The real charm to this shirt comes because of the ubiquity and the democratic price point. On the reverse, this particular shirt has been treated like a t-shirt or banner, and has been printed with a Clenched fist - the screen print is homemade, crude, and off-centre. The shirt looks to have been creased when printed towards the bottom of the arm. The shirt was used merely to carry the message.


This was found in Oakland, and of course I immediately thought of the Black Panther link. Here is a photo of co-founder of the party Bobby Seale wearing a chambray shirt in the late 60s. Or, could this shirt simply have been worn by a protester for a different cause around the same time. Life magazine features a cover with a clenched fist image, worn by a striker on the Harvard Campus in a completely different part of the country. Is there any way to confirm the provenance of this fist? A London-produced pamphlet features another rendition...


I doubt that I will ever know the true story of this shirt, but it captures a certain power and moment in time and for me, that spirit is enough." Andrew Bunney

We hope the fat man in red brings you a future treasured item. Either way, enjoy some quality time with all of your family! Here's to taking a break from it all whilst eating and drinking far too much. Merry Christmas everyone!


Matthew Spade said...

this has been one of my fav treasured pieces i think, just the story behind it and the detail. merry christmas Style S'ers

Syed said...

Damn cool shirt.

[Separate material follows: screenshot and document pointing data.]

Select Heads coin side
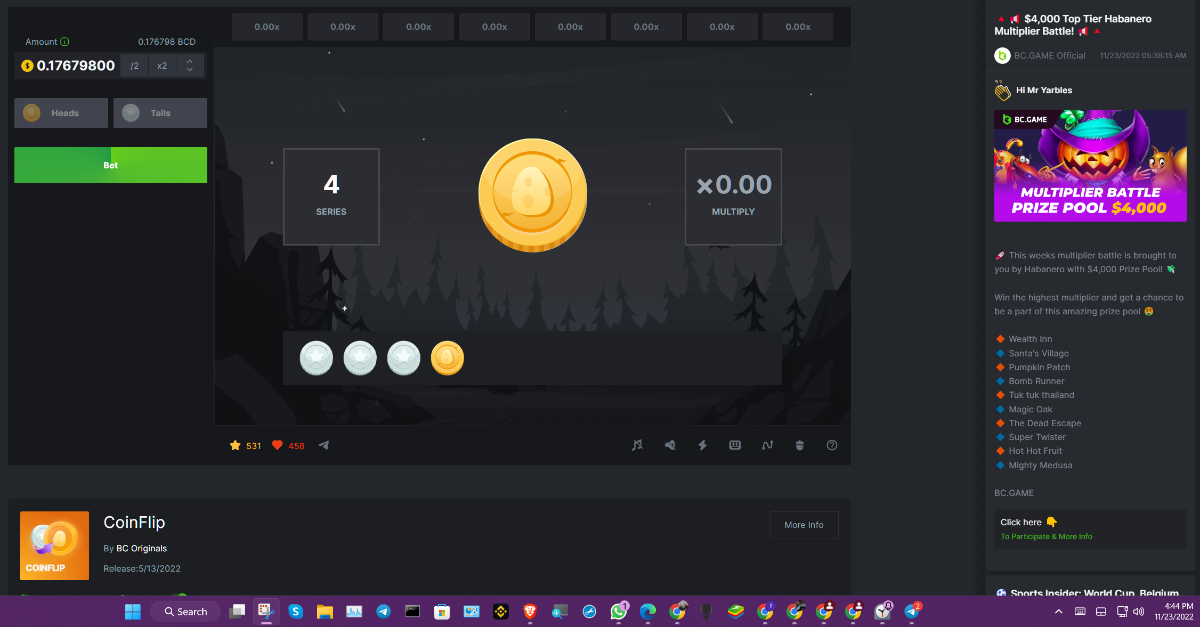Screen dimensions: 1200x627 tap(61, 113)
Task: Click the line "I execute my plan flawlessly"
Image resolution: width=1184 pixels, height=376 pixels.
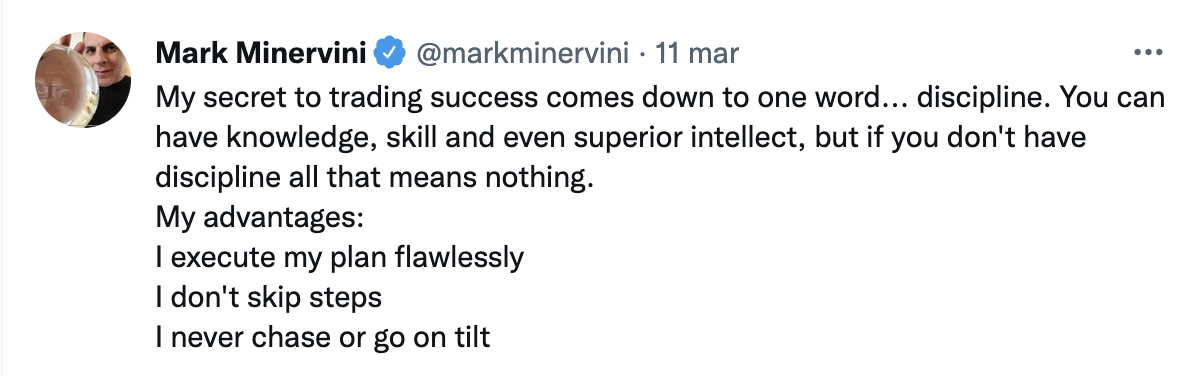Action: [340, 258]
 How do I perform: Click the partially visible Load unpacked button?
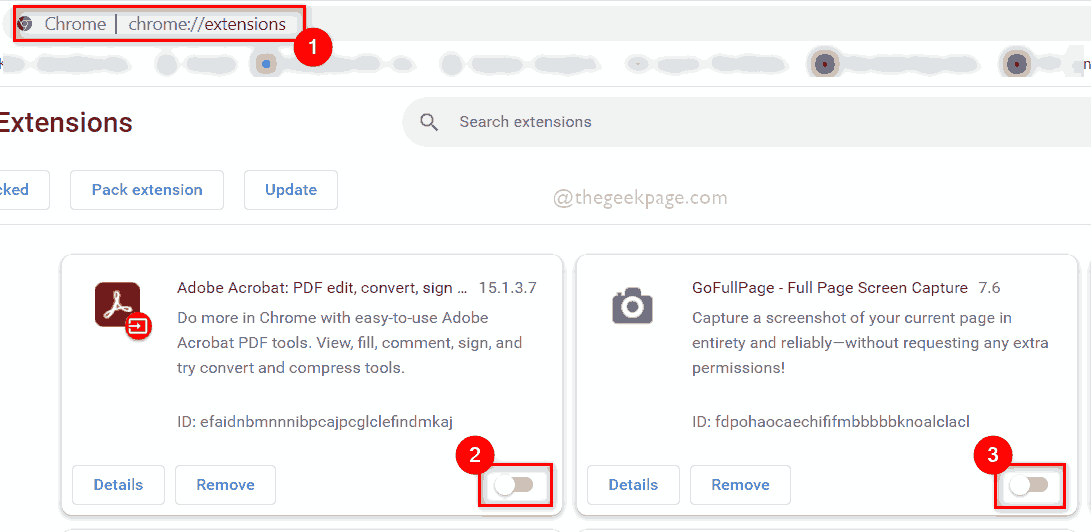[x=20, y=190]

The colouring is awesome.

Hope you're both having a lovely Christmas weekend!

Heinzelmann said...

Very cool shirt, nice associations with it.
But if anything, 'Black panther' it isn't, for they used the Black Fist, not the red one.
It's a very old symbol (look for 'raised fist') that has been used throughout history to symbolize protest and solidarity by many a cause.

But once again: nice shirt! The print has Saul Bass-esque quality.